Metadata-Version: 2.4
Name: hodor-python
Version: 1.1.0
Summary: Python API to access and download the HODOR dataset.
Keywords: Dataset,Datasource,Machine Learning,Deep Learning,Data Science,Underwater Vision,Underwater Camera,Marine Science,Sonar Data,Stereo Vision,PANGAEA,Fishes,Jellyfishes
License-Expression: GPL-3.0-or-later
License-File: LICENSE
Classifier: Development Status :: 5 - Production/Stable
Classifier: Programming Language :: Python :: 3.10
Classifier: Programming Language :: Python :: 3.11
Classifier: Programming Language :: Python :: 3.12
Classifier: Programming Language :: Python :: 3.13
Requires-Dist: pandas>=2.3.2
Requires-Dist: pangaeapy>=1.1.0
Requires-Dist: requests>=2.32.5
Requires-Dist: tqdm>=4.67.1
Maintainer: Gordon Böer
Requires-Python: >=3.10
Project-URL: Homepage, https://github.com/gboeer/hodor_python
Project-URL: Issues, https://github.com/gboeer/hodor_python/issues
Project-URL: Repository, https://github.com/gboeer/hodor_python
Description-Content-Type: text/markdown


[![PyPI](https://img.shields.io/pypi/v/hodor-python)](https://pypi.org/project/hodor-python/)

# 🐟🐍 HODOR Python API

**A Python package for programmatic access, download, and analysis of the [HODOR dataset](https://github.com/TAWilts/HODOR).**

---

## About the HODOR Dataset

HODOR (Hydroacoustic and Optical Dataset for Oceanic Research) is a large, open-access dataset of synchronized underwater stereo video and sonar recordings, with detailed animal activity counts. The main HODOR data repository and documentation are available at: [https://github.com/TAWilts/HODOR](https://github.com/TAWilts/HODOR)

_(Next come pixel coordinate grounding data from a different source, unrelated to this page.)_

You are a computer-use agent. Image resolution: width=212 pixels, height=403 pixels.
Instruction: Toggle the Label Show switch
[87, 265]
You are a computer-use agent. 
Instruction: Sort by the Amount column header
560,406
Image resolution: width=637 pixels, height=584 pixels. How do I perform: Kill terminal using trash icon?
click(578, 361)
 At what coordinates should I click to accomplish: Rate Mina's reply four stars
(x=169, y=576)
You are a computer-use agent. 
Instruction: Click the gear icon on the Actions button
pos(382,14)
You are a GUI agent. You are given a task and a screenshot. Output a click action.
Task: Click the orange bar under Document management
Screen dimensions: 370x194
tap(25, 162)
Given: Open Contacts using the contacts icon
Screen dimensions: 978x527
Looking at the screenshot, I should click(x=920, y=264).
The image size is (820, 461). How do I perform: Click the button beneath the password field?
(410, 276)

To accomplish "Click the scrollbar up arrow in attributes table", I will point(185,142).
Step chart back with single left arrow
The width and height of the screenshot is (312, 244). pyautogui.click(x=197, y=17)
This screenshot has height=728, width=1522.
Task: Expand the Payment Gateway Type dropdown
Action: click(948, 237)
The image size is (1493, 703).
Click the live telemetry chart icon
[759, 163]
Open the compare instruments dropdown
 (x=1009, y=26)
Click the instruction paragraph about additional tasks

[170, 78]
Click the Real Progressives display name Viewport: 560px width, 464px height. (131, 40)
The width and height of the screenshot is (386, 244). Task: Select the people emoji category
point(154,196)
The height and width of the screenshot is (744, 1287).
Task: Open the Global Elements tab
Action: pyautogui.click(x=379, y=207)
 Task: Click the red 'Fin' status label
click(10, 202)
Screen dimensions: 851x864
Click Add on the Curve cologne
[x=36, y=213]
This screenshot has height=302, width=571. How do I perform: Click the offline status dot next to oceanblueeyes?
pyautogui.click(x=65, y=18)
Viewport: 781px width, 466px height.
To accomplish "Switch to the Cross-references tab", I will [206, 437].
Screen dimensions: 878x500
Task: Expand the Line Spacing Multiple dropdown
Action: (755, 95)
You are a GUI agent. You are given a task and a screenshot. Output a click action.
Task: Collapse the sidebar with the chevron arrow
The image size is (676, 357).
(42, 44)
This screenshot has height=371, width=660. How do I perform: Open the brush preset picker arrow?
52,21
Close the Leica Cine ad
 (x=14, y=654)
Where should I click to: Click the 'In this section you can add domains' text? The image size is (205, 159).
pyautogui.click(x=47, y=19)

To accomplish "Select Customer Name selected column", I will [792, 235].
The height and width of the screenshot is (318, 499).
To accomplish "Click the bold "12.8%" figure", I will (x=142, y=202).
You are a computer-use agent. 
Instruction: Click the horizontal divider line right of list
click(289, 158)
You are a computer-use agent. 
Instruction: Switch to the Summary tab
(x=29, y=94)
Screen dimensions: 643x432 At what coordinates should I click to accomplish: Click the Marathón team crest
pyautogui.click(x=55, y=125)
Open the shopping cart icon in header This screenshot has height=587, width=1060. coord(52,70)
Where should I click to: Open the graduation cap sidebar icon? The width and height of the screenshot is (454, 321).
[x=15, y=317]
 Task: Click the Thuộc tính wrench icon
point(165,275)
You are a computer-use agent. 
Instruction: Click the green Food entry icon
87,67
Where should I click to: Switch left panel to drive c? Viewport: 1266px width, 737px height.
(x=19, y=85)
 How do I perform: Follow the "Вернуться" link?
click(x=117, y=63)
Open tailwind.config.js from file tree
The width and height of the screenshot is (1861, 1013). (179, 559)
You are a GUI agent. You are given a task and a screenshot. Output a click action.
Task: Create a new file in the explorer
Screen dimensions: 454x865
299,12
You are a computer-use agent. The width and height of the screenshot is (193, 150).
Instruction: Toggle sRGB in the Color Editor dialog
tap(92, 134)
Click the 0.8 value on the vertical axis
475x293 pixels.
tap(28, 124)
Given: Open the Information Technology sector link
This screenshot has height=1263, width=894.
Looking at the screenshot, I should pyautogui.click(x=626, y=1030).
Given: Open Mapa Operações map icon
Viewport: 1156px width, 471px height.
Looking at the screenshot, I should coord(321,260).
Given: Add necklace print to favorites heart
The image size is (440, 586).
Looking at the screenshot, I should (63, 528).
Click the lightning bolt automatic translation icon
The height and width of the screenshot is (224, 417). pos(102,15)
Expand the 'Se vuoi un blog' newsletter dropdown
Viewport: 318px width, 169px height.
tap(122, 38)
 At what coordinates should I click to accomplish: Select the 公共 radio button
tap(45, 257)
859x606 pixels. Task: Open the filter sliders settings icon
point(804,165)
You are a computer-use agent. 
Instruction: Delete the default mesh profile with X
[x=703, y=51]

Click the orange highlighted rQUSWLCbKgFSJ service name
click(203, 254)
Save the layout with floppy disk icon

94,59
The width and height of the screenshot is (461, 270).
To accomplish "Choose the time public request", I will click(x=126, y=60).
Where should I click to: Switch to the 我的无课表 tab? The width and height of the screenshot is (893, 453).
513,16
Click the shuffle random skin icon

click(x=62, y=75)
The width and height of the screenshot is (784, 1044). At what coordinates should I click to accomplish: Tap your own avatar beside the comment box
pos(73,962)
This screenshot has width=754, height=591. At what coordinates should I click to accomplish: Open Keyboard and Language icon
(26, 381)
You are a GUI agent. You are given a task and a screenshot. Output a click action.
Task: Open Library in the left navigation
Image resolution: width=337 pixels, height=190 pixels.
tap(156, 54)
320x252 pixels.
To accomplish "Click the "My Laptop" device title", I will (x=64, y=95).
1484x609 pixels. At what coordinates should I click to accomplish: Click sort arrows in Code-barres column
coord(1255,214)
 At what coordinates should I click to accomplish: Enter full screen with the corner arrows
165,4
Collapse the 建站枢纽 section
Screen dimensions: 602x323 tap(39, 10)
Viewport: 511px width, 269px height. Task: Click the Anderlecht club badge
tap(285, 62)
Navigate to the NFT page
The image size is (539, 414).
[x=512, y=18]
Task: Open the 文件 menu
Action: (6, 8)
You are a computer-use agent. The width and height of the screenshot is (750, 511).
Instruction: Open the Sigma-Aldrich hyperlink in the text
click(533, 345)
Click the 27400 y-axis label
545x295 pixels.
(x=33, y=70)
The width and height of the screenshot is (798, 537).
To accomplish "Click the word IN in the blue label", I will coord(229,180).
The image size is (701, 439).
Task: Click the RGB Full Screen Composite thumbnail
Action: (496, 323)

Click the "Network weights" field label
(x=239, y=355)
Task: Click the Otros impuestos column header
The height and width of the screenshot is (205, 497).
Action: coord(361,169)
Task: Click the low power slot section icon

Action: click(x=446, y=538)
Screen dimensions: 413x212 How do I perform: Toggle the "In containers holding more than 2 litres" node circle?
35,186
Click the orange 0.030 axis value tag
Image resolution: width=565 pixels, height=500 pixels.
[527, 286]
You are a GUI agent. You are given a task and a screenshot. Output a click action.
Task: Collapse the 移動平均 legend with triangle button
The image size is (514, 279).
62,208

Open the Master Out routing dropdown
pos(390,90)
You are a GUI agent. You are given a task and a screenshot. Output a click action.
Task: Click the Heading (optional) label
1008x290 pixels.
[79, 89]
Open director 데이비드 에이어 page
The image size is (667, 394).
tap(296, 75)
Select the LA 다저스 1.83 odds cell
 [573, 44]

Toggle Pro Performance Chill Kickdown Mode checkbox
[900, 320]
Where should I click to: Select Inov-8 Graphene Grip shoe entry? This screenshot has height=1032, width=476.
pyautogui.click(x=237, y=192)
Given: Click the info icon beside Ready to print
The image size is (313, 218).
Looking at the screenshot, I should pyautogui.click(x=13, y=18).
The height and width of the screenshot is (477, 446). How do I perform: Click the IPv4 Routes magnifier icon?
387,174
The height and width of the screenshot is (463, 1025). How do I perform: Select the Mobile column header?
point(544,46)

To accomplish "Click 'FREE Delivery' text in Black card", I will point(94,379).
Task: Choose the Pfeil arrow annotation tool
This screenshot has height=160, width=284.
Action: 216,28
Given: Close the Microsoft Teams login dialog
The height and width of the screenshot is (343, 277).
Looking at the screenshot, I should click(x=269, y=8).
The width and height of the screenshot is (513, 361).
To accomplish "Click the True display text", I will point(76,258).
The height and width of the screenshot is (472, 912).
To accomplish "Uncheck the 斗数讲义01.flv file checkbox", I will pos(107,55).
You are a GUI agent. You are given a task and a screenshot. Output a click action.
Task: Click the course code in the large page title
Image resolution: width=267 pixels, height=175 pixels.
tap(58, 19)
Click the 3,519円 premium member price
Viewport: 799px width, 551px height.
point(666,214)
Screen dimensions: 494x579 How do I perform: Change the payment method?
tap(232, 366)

This package provides a convenient Python interface to access, download, and analyze HODOR data. It is installable via PyPI and designed for easy integration with pandas and scientific workflows.

---

## Features

- Download HODOR activity counts, stereo video, and sonar data by sequence ID
- Filter and analyze metadata and animal activity using pandas DataFrames
- Download only the data you need (safe, repeatable, skips files already present)
- Enum-based filtering for species
- Simple API for targeted or bulk downloads

---

## Installation

This package is available on PyPI.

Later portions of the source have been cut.